Table 5. The clustering of the ANOVA analysis based on the origin of a geographical region. Means for groups in homogeneous subsets are displayed. Harmonic Mean Sample Size=9.305 was used and subset for alpha=.05. The group sizes are unequal. The harmonic mean of the group sizes is used. Type I error levels are not guaranteed
City Region 1 2 3 Sig.
Gaziantep SeR 5.91 0.1
Manisa AR 6.37 0.1
İzmir AR 6.53 0.1
Aydın AR 7.65 0.1
Yalova MR 7.73 0.1
Balıkesir MR 7.97 0.1
Bursa MR 8.9 0.1
Artvin BSR 9.72 9.72 0.2
Çanakkale MR 10.8 10.8 0.2
Antalya MeR 14.2 0.2
Hatay MeR 20.5 1

The content of (L, 18:2) distinguishes between the olive oils from the Middle East and Libya.

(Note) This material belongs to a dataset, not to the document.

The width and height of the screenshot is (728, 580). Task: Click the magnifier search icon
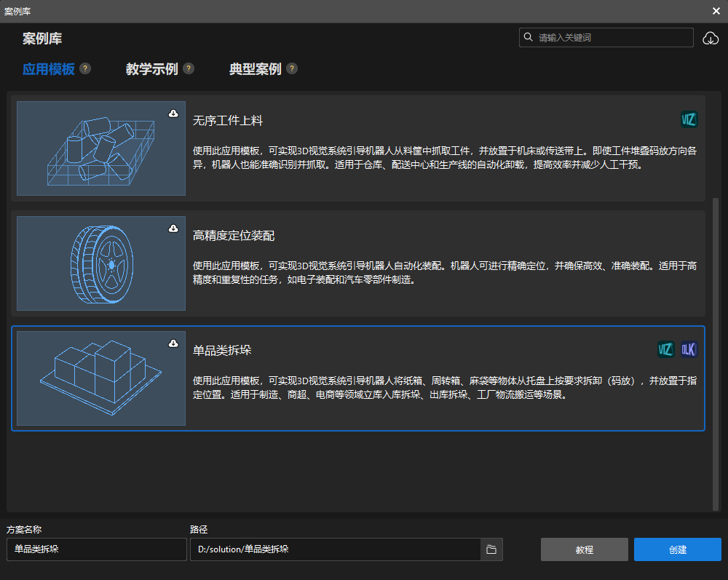click(x=529, y=37)
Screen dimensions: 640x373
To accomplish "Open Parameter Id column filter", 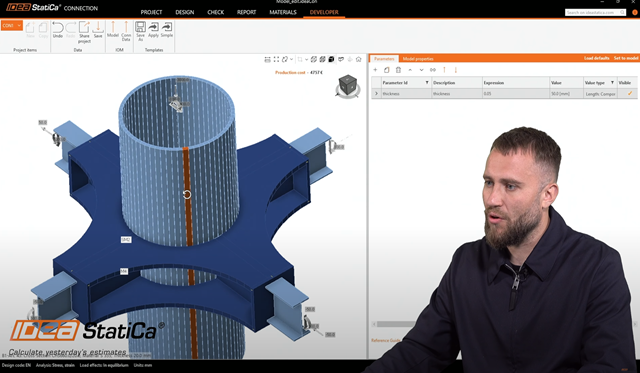I will [x=427, y=82].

The sample from Jerash in Jordan has the lowest (L, 18:2) acyl content while the same sample has the highest (O, 18:1) acyl fraction. Compared to Turkish olive oils, the olive oil from Jerash in Jordan has a higher (O, 18:1) acyl content than the rest of the Turkish olive oils (excluding İzmir/Bayındır). Although Hatay/Samandağı is in the Mediterranean region closer to Jordan and Palestine, the data on olive oil from Hatay/Samandağı has completely different fatty acyl values with respect to Jordan and Palestine olive oils. Such a fast screening by 1H NMR helps distinguish the olive oils of the Middle East from the Turkish samples.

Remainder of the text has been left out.